Tasks for this exercise -
1/ Please list every table and figure number that the community participation text refers to, in the order they first appear.
2/ Reproduce the stretch of the community participation text from "4.1.1 Community Entry" through "for climate interventions.".

Document -
The interview was conducted in two phases, first in December 2015 and then in July 2016. First, we prepared a list of prospective stakeholders or institutions for the interview and then consulted with the local researchers and experts (from University for Development Studies, Wa) to delete or add relevant institutions for the interview. To get affirmation from the respondents, 2 weeks before the interview, we sent request letters and emails to the prospective institutions and organizations for an interview, giving the background of the project and purpose of the study. In case, we received no feedback, we visited the office and met the designated head personally to get a consent and fix a date for interview. The first and second authors of the chapter mainly conducted field surveys and took face-to-face, open-ended interviews. On an average, an interview took one and half hours, but some interviews took much longer time. There was no fixed set of questions or questioners, but keeping in mind open-ended interview, we prepared a set of questions as shown in Table 18.1 to carry out the interview in a more organized and efficient manner. The research method was qualitative in nature because it intended to obtain data in an inductive fashion, that is, to get a bottom-up perspectives. Qualitative research methods are reflexive and inductive that encourage respondents to express their own views and help to obtain multiple realities of the problem (Denzin and Lincoln 2011). These attributes match well with the present research objectives since it aims to get stakeholders’ own perspectives on community participation based on their situation and experience.

Table 18.1 Preface and question guidelines for interview

For the data analysis, we followed the content analysis method (Graneheim and Lundman 2004) by using coding process and category dispositions. First, the recorded data were transcribed verbatim. In the next stage, we read the transcribed data and assigned codes to them. First the codes were assigned with two broad categories—process and outcomes of participation and then these codes were assigned with sub-codes to develop subcategories.

4 Results

The derived criteria for effective community participation from the stakeholder survey do not actually fall into process and outcome-based broad categories. Rather, the emerging factors of effective participation can be divided more into “participatory condition” and “outcomes” as shown in Fig. 18.1. Participatory condition includes both steps or procedures and certain prerequisite conditions or environment necessary for the successful execution of the participatory programs. The “outcomes” are projects results indicating how successfully communities are involved in the project. The respondents expressed concern that “outcome” based parameters are very shaky and weak as the criteria may always alter based on the place and community, types of programs and projects. Respondents mentioned that outcome-based criteria do not have any direct impacts on enhancing community’s involvement in CCA project, but can serve as evaluation parameters to understand the degree of community involvement.

Fig. 18.1
figure 2

Process conditions and outcome for community participation

4.1 Participatory Process and Conditions

Respondents asserted that community entry, setting good objectives and plan implementation are three inevitable steps for ensuring effective community participation in CCA projects. The three critical steps of participation are elaborated below:

4.1.1 Community Entry and Village Governance

Successful community engagement is strongly associated with the nature of external actors’ entry into the community as depicted in Fig. 18.2 and Table 18.2. A good community entry is critical in getting the traditional authorities and local communities to give legitimacy to the project. It also facilitates effective community and resource mobilization. In Northern Ghana, social and local political issues revolve around the chieftaincy institution. The chieftaincy institution is a time tested traditional political system of the people. This traditional political system is more pronounced in the rural communities, which often form the target sites for climate interventions.

[Extracted records]
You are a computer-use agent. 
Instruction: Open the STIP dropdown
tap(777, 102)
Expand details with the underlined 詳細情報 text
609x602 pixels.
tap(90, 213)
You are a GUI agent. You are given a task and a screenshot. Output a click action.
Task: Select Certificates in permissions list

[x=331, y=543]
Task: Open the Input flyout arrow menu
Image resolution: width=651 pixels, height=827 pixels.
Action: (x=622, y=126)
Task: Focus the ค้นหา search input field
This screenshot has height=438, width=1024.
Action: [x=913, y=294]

==

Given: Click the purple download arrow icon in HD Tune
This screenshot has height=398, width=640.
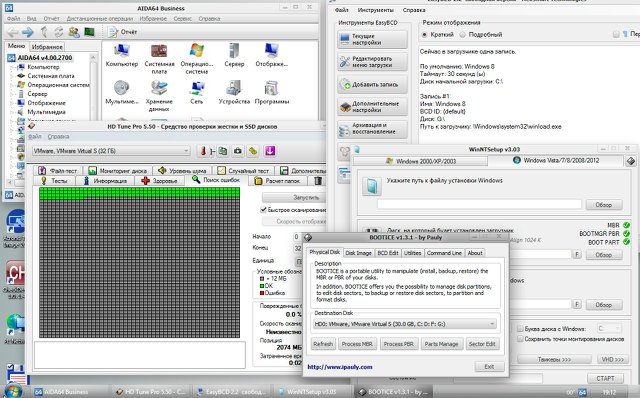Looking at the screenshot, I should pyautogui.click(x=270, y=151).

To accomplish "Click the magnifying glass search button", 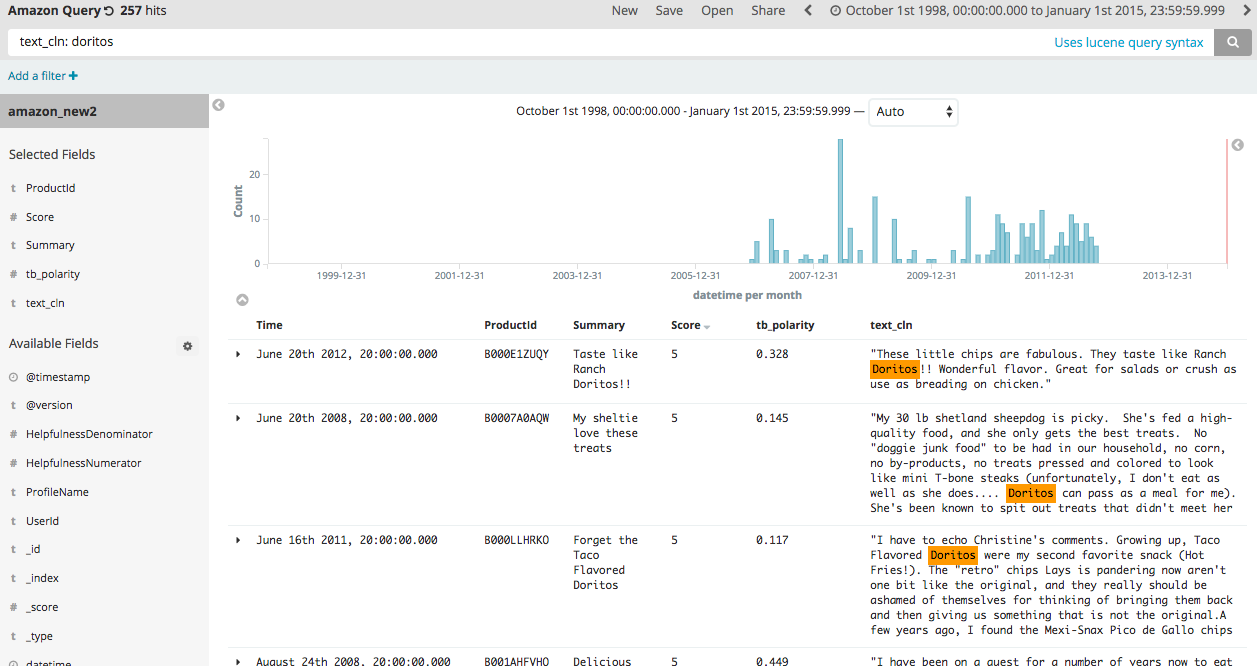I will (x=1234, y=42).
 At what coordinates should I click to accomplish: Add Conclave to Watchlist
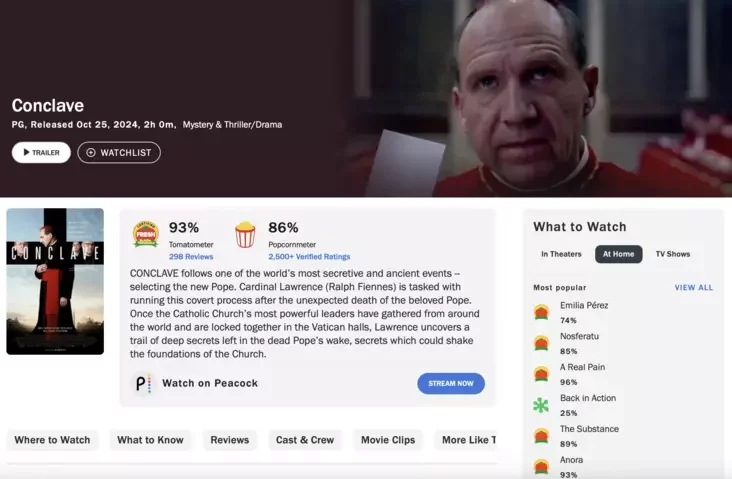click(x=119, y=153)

The solutions -
1/ Table 18.1, Fig. 18.1, Fig. 18.2, Table 18.2

2/
4.1.1 Community Entry and Village Governance

Successful community engagement is strongly associated with the nature of external actors’ entry into the community as depicted in Fig. 18.2 and Table 18.2. A good community entry is critical in getting the traditional authorities and local communities to give legitimacy to the project. It also facilitates effective community and resource mobilization. In Northern Ghana, social and local political issues revolve around the chieftaincy institution. The chieftaincy institution is a time tested traditional political system of the people. This traditional political system is more pronounced in the rural communities, which often form the target sites for climate interventions.